When upgrading a TKGm cluster from Kubernetes 1.24.10 to 1.25.7, the control plane and worker node upgrades complete successfully. However, the overall lifecycle task fails during the PostConfig phase with below error message :
Upgrade failed at postconfig phase. failed to create tca-kubecluster-operator dummy CR on cluster, err:: error: no context exists with the name: "<MC-name-admin@MC-name>". You can retry to upgrade the cluster.
TCA 3.2
The issue is caused by the wrong kubeconfig string stored within the caas-spoke pod database layer.
Update the Management Cluster Kubeconfig in caas_spoke pod by following below steps:
Retrieve the Kubeconfig
SSH into the management cluster control plane node using the capv user
Get the kubeconfig secret content for the management clusterkubectl get secret <cluster name>-kubeconfig -n tkg-system -ojsonpath="{.data.value}"
Retrieve the Management Cluster ID
SSH into the TCA-CP node as the admin user.
Run the following commands to obtain the management cluster ID:
export MC_NAME={management_cluster_name}
MC_POD_IP=$(kubectl get pod -A -o wide | grep k8s-bootstrapper | awk '{print $9}')

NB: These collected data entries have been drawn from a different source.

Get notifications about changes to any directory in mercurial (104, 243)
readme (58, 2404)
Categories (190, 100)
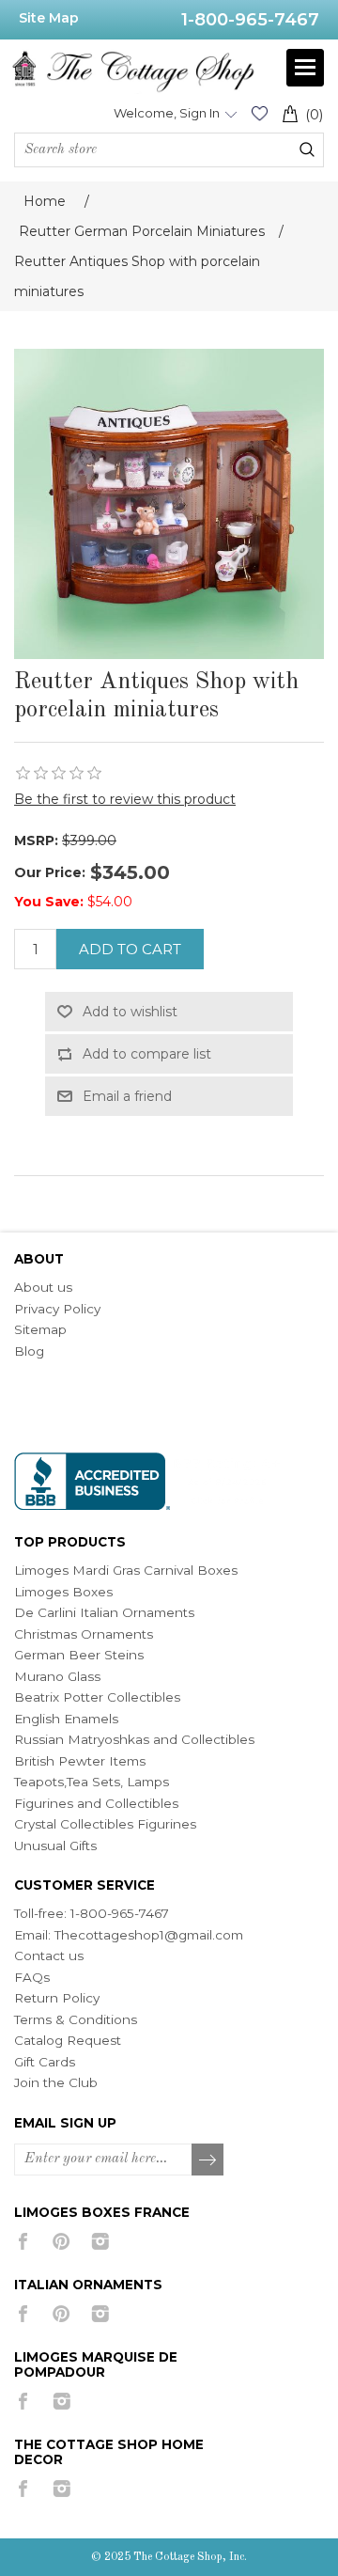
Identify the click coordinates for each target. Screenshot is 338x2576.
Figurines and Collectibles (96, 1803)
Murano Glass (57, 1676)
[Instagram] (100, 2241)
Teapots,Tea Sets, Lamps (91, 1781)
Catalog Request (67, 2040)
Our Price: (49, 872)
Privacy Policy (57, 1308)
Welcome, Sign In (167, 112)
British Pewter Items (80, 1760)
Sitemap (40, 1329)
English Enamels (66, 1718)
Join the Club (56, 2082)
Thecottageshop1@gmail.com (148, 1934)
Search (307, 149)
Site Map (49, 17)
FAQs (32, 1977)
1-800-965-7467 (250, 19)
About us (43, 1287)
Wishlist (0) (259, 113)
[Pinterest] (61, 2241)
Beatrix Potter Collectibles (97, 1696)
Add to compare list (147, 1053)
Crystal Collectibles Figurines (105, 1823)
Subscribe (208, 2160)
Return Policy (57, 1997)
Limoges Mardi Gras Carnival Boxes (126, 1570)
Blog (29, 1351)
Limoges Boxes (63, 1591)
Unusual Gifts (55, 1845)
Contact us (49, 1955)
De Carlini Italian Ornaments (104, 1612)
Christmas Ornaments (83, 1633)
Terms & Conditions (75, 2019)
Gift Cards (44, 2061)
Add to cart (130, 949)
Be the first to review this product (125, 799)
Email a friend (127, 1096)
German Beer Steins (79, 1654)
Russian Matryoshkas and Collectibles (134, 1739)
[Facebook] (23, 2241)
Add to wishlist (130, 1011)
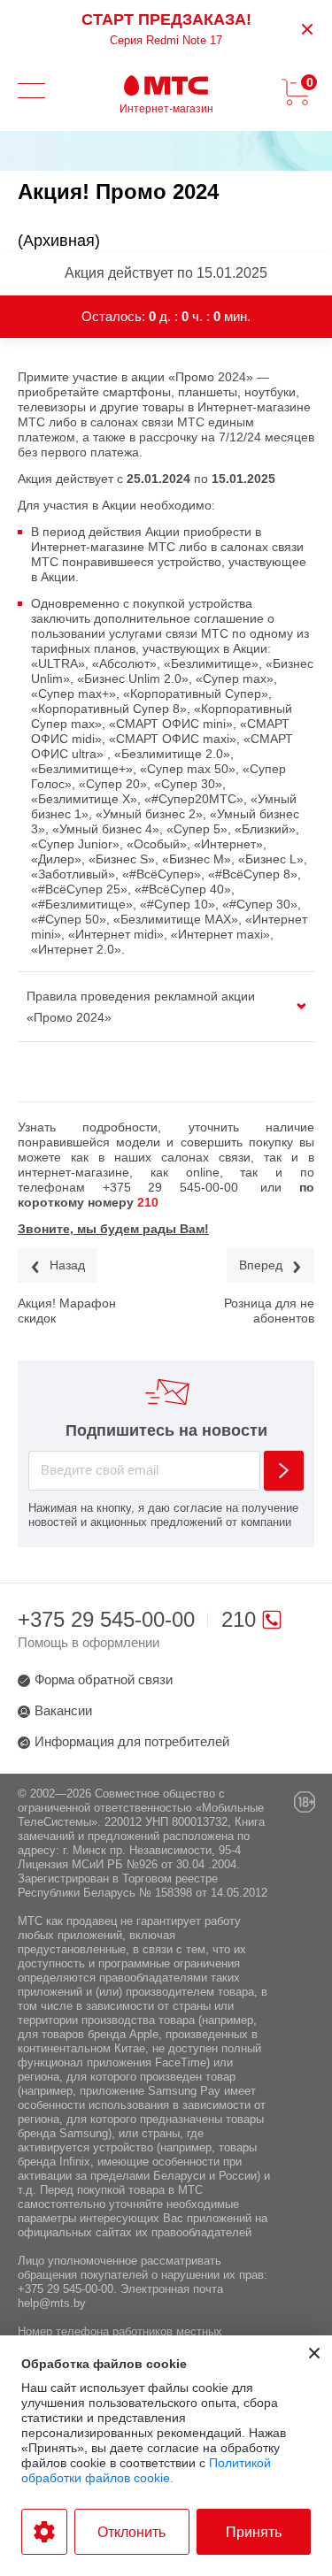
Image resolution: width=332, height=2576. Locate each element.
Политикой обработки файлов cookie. (146, 2470)
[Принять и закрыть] (314, 2353)
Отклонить (131, 2532)
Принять (254, 2532)
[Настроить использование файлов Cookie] (44, 2532)
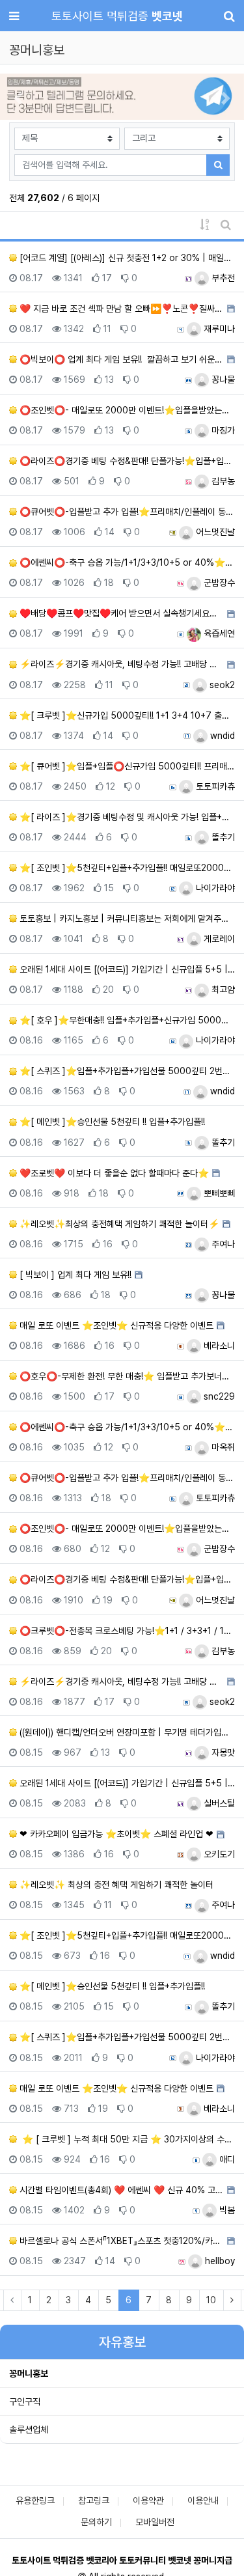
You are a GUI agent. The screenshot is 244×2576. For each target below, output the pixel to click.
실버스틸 (218, 1803)
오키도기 (218, 1854)
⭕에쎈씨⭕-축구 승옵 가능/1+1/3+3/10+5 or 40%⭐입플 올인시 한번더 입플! (126, 562)
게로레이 (218, 939)
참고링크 (93, 2500)
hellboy (218, 2261)
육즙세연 (218, 633)
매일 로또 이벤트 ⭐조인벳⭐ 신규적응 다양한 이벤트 (115, 1325)
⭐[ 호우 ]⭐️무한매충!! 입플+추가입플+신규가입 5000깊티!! (126, 1020)
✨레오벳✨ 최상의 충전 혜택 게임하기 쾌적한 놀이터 (115, 1884)
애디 (226, 2159)
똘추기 (222, 837)
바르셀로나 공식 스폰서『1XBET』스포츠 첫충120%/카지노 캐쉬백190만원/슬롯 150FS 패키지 (120, 2241)
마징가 (222, 430)
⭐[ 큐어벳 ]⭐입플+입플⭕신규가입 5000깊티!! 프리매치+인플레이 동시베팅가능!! (126, 766)
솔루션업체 (28, 2429)
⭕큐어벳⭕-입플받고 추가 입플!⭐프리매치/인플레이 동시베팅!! (126, 511)
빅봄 (226, 2210)
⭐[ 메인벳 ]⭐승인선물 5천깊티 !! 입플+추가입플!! (111, 1121)
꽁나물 (222, 379)
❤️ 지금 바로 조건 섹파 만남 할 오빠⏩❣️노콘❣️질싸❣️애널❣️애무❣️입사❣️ (120, 308)
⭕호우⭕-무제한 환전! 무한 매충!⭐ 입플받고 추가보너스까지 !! (126, 1376)
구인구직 (24, 2401)
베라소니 (218, 1345)
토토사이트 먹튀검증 (117, 16)
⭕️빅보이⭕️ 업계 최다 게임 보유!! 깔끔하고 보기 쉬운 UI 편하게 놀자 (120, 359)
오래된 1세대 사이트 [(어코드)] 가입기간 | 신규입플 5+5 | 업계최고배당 (126, 969)
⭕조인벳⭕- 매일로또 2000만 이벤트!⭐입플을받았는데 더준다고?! (126, 410)
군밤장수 (218, 582)
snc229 (218, 1396)
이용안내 (203, 2500)
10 (211, 2300)
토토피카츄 (214, 786)
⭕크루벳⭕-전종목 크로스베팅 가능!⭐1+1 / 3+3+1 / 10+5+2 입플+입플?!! (126, 1631)
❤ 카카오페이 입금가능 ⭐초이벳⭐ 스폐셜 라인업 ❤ (115, 1834)
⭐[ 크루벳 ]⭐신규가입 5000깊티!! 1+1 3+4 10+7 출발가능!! (126, 715)
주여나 (222, 1244)
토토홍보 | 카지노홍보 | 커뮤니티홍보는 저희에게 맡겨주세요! (126, 918)
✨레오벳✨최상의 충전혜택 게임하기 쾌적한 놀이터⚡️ (118, 1224)
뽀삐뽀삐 (218, 1193)
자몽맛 (222, 1752)
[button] (18, 98)
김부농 (222, 481)
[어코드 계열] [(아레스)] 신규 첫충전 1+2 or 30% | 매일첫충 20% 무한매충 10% (126, 258)
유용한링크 (35, 2500)
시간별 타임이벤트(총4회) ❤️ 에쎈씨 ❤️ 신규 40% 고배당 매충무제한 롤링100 (120, 2190)
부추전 (222, 278)
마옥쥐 (222, 1447)
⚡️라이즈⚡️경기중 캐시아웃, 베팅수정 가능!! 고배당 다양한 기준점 (120, 664)
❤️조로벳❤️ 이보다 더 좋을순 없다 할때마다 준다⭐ (113, 1173)
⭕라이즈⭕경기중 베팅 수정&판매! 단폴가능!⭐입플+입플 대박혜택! (126, 461)
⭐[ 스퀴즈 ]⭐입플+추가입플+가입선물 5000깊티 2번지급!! (126, 1071)
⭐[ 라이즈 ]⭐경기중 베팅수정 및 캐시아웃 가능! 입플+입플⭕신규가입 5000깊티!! (126, 817)
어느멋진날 (214, 532)
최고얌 (222, 989)
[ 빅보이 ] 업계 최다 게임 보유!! (74, 1274)
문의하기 (96, 2522)
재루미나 (218, 329)
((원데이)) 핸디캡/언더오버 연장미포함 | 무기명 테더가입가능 (126, 1732)
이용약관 (148, 2500)
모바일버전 (154, 2522)
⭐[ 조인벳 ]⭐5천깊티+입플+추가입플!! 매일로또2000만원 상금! (126, 868)
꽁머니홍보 (28, 2373)
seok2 (221, 685)
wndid (221, 735)
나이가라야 (214, 888)
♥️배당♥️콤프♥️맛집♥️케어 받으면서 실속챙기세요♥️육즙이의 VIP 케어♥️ (120, 613)
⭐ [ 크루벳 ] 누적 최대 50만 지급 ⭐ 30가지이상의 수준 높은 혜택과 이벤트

curl http://${MC_POD_IP}:8888/api/v1/managementclusters | jq -r --arg name "$MC_NAME" '.[] | select(.clusterName == $name) | .id'Note: Replace {management_cluster_name} with your actual management cluster name.
Update the TCA-CP Database
Access the PostgreSQL pod:kubectl exec -it -n tca-cp-cn postgres-0 -- bash
Launch the PostgreSQL shell:psql -t caas_spoke
Disable the pager (optional but recommended for large outputs):\pset pager off
Update the base64-encoded kubeconfig in the database:
UPDATE management_cluster_kube_configs
SET val = '{valid_kubeconfig_base64_encoded_string}'
WHERE id = '{management_cluster_id}';
Note:
{valid_kubeconfig_base64_encoded_string}: Replace this with the base64-encoded kubeconfig obtained in Step 1.
{management_cluster_id}: Replace this with the ID retrieved in Step 2.